The function works as expected, returning the content of the file as an octet vector. But it is not entirely correct.
This implementation only works for regular files. Various files on UNIX will
report a length of zero but can still be read. Now you might protest that it
would not make sense to call READ-FILE
on a device such as /dev/urandom
,
and you would be right. But a valid example would be pseudo files such as
those part of procfs
. If
you want to obtain memory stats about your process on Linux, you can simply
read /proc/self/statm
. But this is not a regular file and READ-FILE
will
return an empty octet vector.
Doing it right and slow
The right way to read a file is to read its content block by block until the read operation fails because it reached the end of the file.
Let us re-write READ-FILE
:
(defun read-file (path)
(declare (type (or pathname string) path))
(let ((data (make-array 0 :element-type 'core:octet :adjustable t))
(block-size 4096)
(offset 0))
(with-open-file (file path :element-type 'core:octet)
(loop
(let* ((capacity (array-total-size data))
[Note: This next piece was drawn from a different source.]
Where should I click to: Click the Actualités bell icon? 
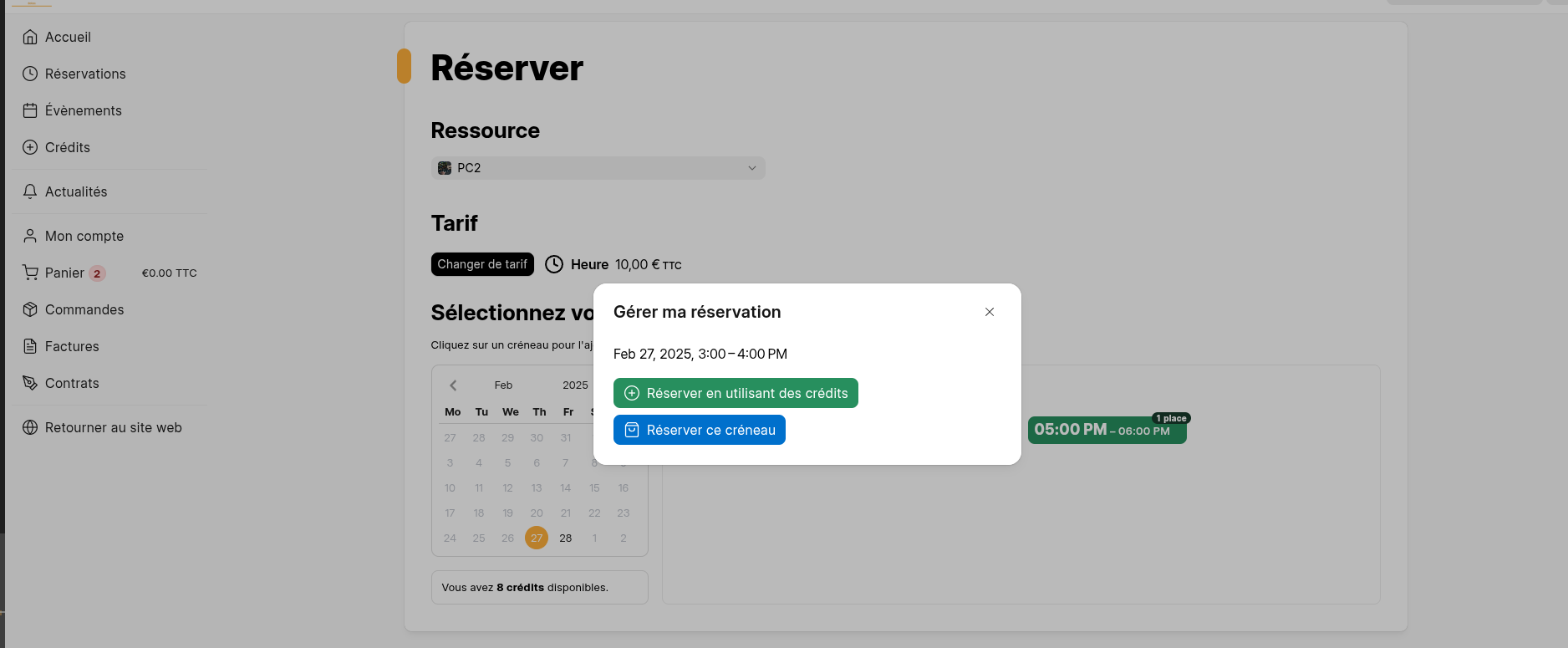[30, 191]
(nb-left (- capacity offset)))
(when (< nb-left block-size)
(let ((new-length (+ capacity (- block-size nb-left))))
(setf data (adjust-array data new-length)))))
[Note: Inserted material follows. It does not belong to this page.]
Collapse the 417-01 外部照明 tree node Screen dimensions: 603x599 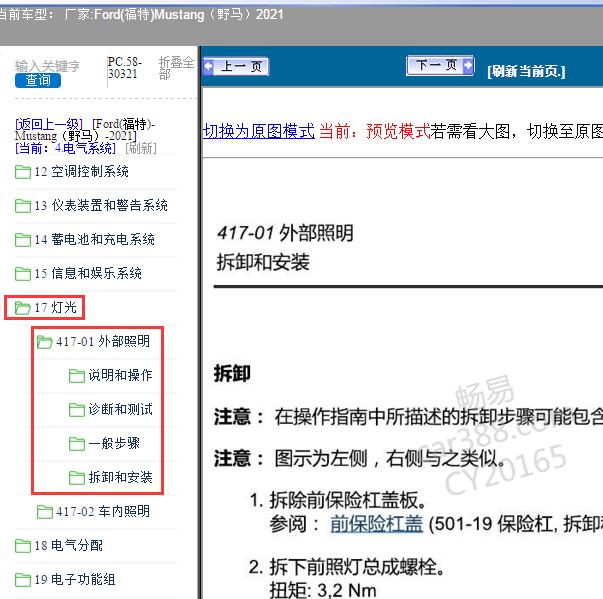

(let ((end (read-sequence data file :start offset)))
(when (= end offset)
(return-from read-file (adjust-array data end)))
(setf offset end))))))
This time we rely on an adjustable array; we iterate, making sure we have
enough space in the array to read an entire block each time. When the array is
too short, we use ADJUST-ARRAY
to extend it, relying on its ability to reuse
the underlying storage instead of systematically copying its content.
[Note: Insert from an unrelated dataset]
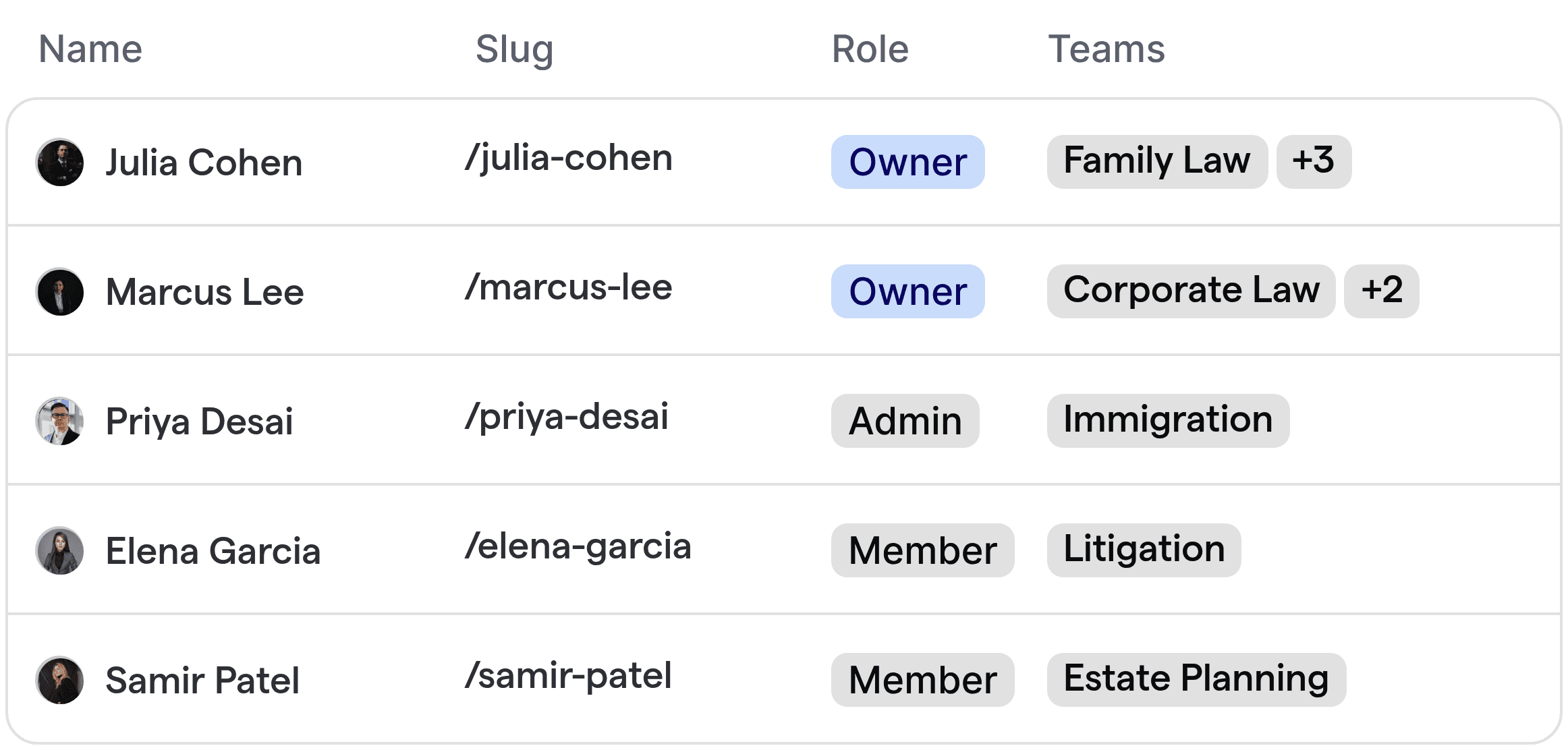Click the /elena-garcia slug link
1568x750 pixels.
pyautogui.click(x=579, y=548)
Finally, once READ-SEQUENCE
stops returning data, we truncate the array to
the right size and return it.
This function worked correctly and I started using it regularly. Recently I
started working with a file larger than usual and realized that READ-FILE
was way too slow. With a NVMe drive, I would expect to be able to read a 10+MB
file almost instantaneously, but it took several seconds.
After inspecting the code to find what could be so slow, I started to wonder
about ADJUST-ARRAY
; while I thought SBCL would internally extend the
underlying memory in large blocks to minimize allocations, behaving similarly
to realloc()
in C, it turned out not to be the case. While reading the code
behind ADJUST-ARRAY
, I learned that it precisely allocates the required
size. As a result, this implementation of READ-FILE
performs one memory
allocation for each 4kB block. Not a problem for small files, slow for larger
ones.
A final version, correct and fast
Since I understood what the problem was, fixing it was trivial. When there is not enough space to read a block, we extend the array by at least 50% of its current size. Of course this is a balancing act: for example doubling the size at each allocation would reduce even more the number of allocations, but would increase the total amount of memory allocated. The choice is up to you.
(defun read-file (path)
(declare (type (or pathname string) path))
(let ((data (make-array 0 :element-type 'core:octet :adjustable t))
(block-size 4096)
(offset 0))
(with-open-file (file path :element-type 'core:octet)
(loop
(let* ((capacity (array-total-size data))
(nb-left (- capacity offset)))
(when (< nb-left block-size)
(let ((new-length (max (+ capacity (- block-size nb-left))
(floor (* capacity 3) 2))))
(setf data (adjust-array data new-length)))))
(let ((end (read-sequence data file :start offset)))
(when (= end offset)
(return-from read-file (adjust-array data end)))
(setf offset end))))))
This last version reads a 250MB file in a quarter of a second, while the original version took almost two minutes. Much better!